International Health Care Consultants Inc. will have to dole out $950,000 in back pay, damages, and penalties after a 2017 investigation determined 27 essential workers were not paid for wages that were legally earned. The lawsuit alleged the company showed little concern for its employees’ well-being as they served the needs of the elderly at four assisted-living facilities.
Last week, a consent judgment in the U.S. District Court for the District of Maryland handed down its decision requiring the company to pay $466,642 and an equal amount in liquidated damages to the employees ending four years of litigation in the case. The company also has to pay $16,716 in penalties for overtime violations and mandates the employers from violating the Fair Labor Standards Act moving forward.
“The significant amount of money due to just 27 employees indicates that these employees worked very long hours, often with little or no sleep at all during their shifts. Employers must not be allowed to profit by unfairly paying its workers, whose hard work and commitment make them successful,” Wage and Hour Division District Director Nicholas Fiorello, in Baltimore, said in the release. “We remain steadfast in ensuring essential protections for essential workers, and providing clear, confidential compliance assistance to any worker or employer with questions.”
The department’s September 2017 investigation, according to the release, determined the company, owned by President Lois Peters and Frack Dickerson, violated the Fair Labor Standards Act at four group homes.
The investigation, the release reads, was conducted at Astoria House in Fulton, Astoria II in Columbia, Ashleigh’s Place in Columbia, and Golden Years Assisted Living in Mount Airy.
Employers paid caregivers and technicians less than the federal minimum wage, the investigation found, of $7.25 per hour, which is a direct labor violation. Some workers, according to the release, were paid $65 per day for 12 hours of work, equaling $5.42 per hour. Meanwhile, other employees were paid $80 per day for 12 hours of work, a wage of $6.67 per hour.
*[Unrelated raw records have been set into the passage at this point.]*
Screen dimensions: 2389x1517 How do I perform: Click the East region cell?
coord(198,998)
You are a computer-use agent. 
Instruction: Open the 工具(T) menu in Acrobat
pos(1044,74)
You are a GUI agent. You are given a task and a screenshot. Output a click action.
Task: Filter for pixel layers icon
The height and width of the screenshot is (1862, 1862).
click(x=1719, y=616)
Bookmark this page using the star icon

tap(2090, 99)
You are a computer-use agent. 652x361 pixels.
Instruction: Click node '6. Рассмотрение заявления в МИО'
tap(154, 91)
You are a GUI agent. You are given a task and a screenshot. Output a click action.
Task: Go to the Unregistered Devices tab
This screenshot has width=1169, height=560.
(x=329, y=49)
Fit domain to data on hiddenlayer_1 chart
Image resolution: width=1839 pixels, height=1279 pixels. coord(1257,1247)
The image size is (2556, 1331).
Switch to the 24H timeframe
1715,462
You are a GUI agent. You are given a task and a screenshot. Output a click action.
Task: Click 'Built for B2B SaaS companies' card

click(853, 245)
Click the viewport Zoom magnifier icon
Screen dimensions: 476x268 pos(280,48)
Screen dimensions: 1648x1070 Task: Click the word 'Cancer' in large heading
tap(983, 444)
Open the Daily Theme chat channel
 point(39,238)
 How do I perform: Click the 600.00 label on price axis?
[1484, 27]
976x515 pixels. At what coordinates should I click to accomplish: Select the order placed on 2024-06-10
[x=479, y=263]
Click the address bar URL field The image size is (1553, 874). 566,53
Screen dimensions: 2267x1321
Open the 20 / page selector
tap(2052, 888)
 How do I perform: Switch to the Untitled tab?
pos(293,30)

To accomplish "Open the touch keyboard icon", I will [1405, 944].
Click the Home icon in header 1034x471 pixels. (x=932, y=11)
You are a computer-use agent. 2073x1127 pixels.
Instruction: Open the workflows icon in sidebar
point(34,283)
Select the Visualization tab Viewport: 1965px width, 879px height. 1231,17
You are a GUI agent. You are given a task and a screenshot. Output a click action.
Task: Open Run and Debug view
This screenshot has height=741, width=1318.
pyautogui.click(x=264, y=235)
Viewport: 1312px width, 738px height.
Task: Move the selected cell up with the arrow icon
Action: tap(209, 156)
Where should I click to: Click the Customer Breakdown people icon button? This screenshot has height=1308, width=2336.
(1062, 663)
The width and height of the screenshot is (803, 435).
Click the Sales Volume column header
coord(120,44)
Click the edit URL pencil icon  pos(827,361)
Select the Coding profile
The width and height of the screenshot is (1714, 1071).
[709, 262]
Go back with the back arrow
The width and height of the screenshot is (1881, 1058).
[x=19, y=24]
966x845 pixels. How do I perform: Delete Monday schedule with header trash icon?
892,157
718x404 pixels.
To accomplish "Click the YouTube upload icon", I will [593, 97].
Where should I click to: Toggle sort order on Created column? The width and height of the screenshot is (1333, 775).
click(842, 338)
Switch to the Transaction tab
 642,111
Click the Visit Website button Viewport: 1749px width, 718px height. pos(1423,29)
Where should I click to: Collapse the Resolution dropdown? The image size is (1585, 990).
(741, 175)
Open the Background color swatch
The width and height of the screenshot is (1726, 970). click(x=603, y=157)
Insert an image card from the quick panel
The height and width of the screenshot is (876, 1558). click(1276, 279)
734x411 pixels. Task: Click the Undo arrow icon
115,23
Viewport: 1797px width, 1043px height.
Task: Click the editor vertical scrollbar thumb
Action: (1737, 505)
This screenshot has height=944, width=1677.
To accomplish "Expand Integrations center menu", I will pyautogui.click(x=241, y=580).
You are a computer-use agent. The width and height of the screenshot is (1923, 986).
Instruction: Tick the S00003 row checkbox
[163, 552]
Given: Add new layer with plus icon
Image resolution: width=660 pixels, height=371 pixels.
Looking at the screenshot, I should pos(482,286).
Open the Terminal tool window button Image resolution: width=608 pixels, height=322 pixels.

The investigation, according to the release, revealed overtime violations when employees put in more than 40 hours in a workweek.
“Our attorneys worked tirelessly for nearly four years of contentious litigation pursuing back wages, liquidated damages, and injunctive relief, to ensure these essential workers were paid all of their hard-earned wages,” Philadelphia Regional Solicitor Oscar L. Hampton III said in the release. “We held Peters, Dickerson, and IHCC accountable for willfully violating the law. This case serves as an example to other assisted-living employers that shortchanging wages comes at a high cost.”
The investigation also found, according to the release, that employees would work 24-hour shifts and were only paid for 12 hours. Also, it revealed, that the company didn’t provide adequate sleeping quarters and work during “leisure time.”
The company was aware it had to pay the required minimum wage and overtime but failed to do so while not following recordkeeping requirements for its employees.
The lawsuit was filed in 2018, following the investigation.